[Records excerpted from a collection]
━━━━━━━━━━
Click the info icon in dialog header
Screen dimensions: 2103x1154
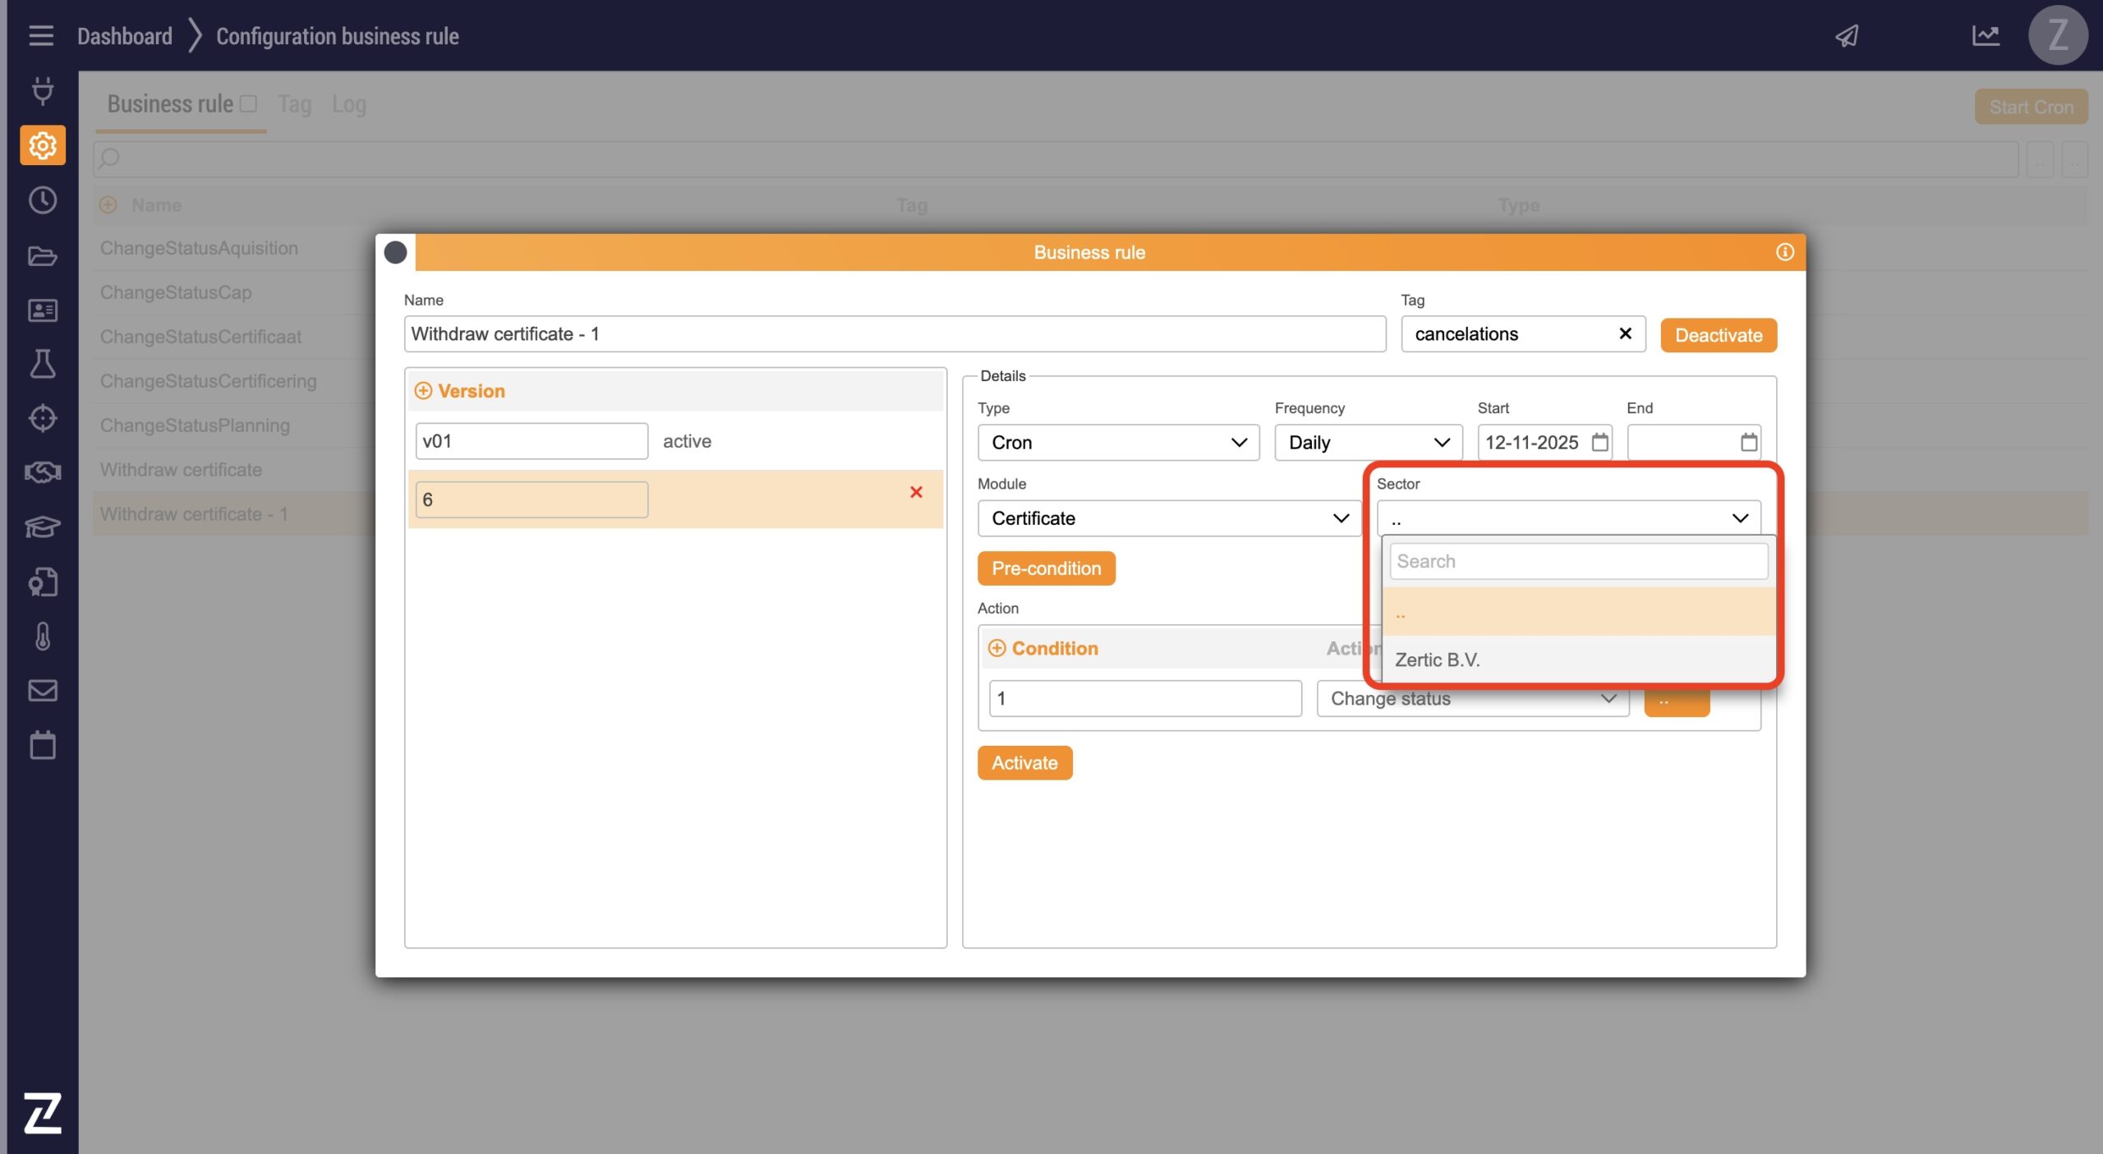point(1784,252)
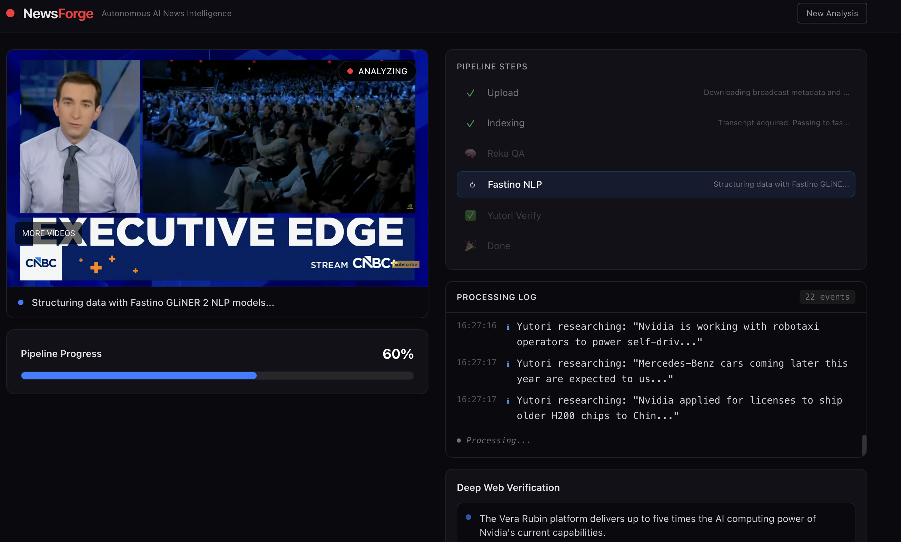The height and width of the screenshot is (542, 901).
Task: Click the CNBC logo in video
Action: [x=41, y=263]
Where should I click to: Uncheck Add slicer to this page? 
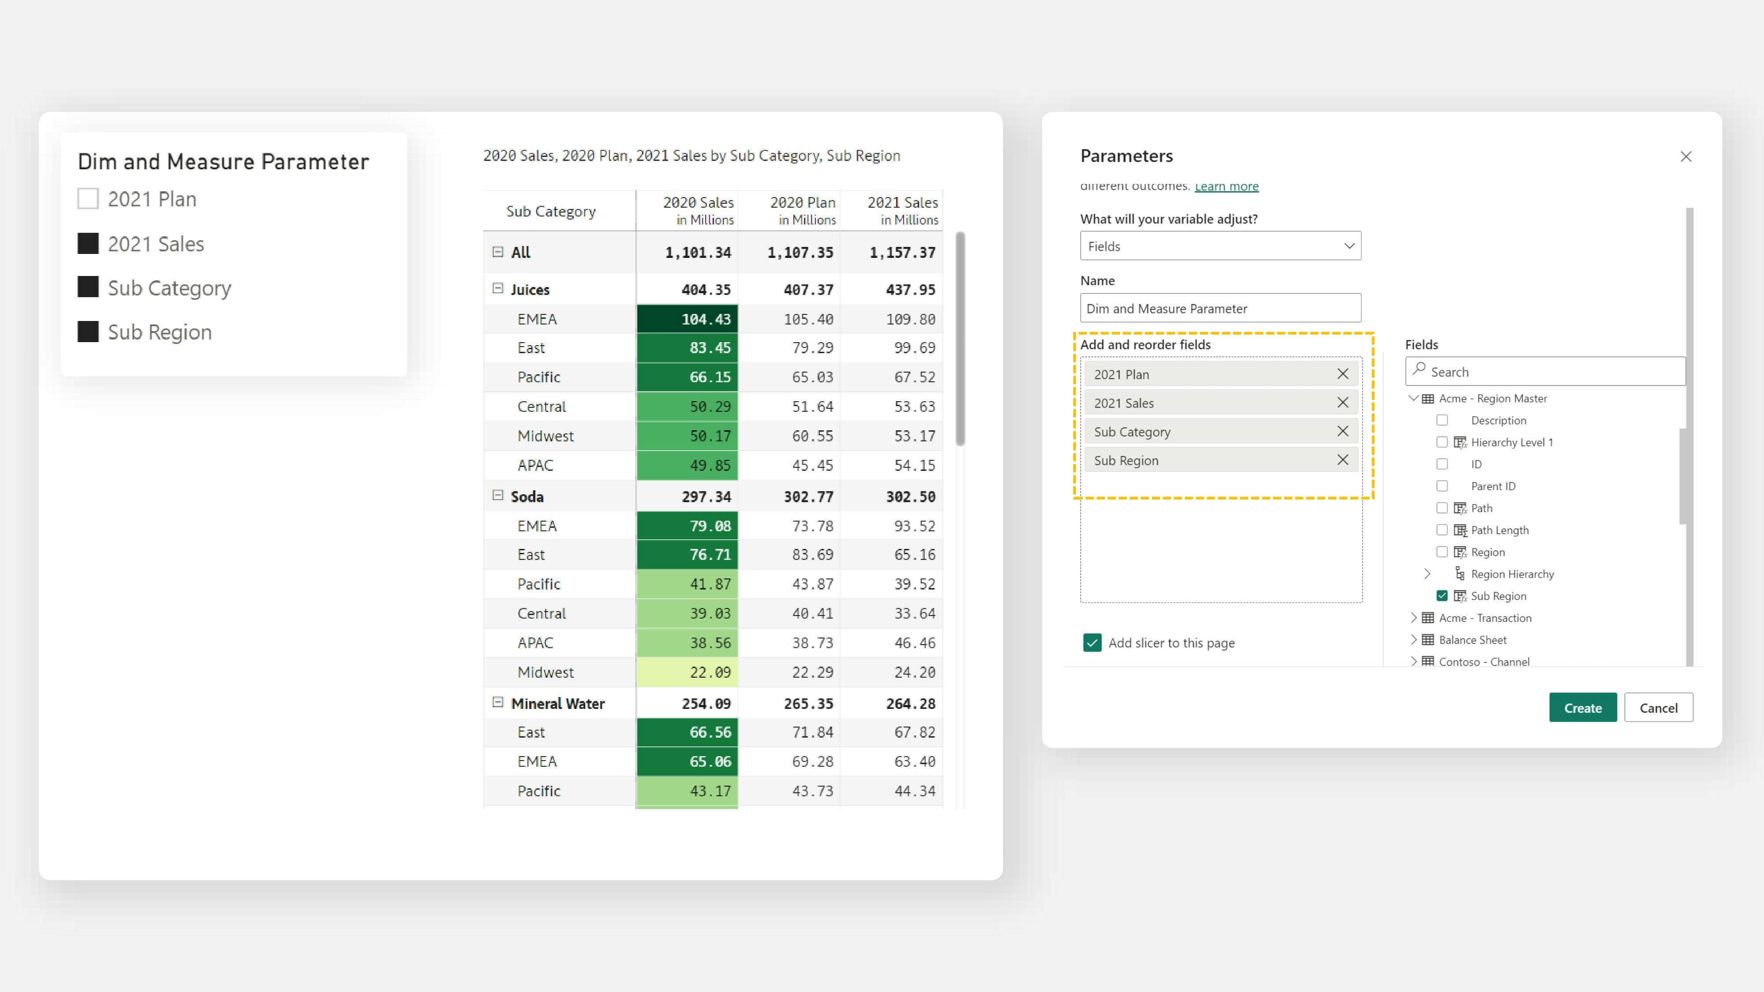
━━━━━━━━━━
## Requirement
Output nothing but the records, word for word, and none of their pictures.

## Response to this exercise
Click the info icon in dialog header
Screen dimensions: 2103x1154
point(1784,252)
The height and width of the screenshot is (542, 901).
Task: Click the CNBC logo in video
Action: [x=41, y=263]
Where should I click to: Uncheck Add slicer to this page? 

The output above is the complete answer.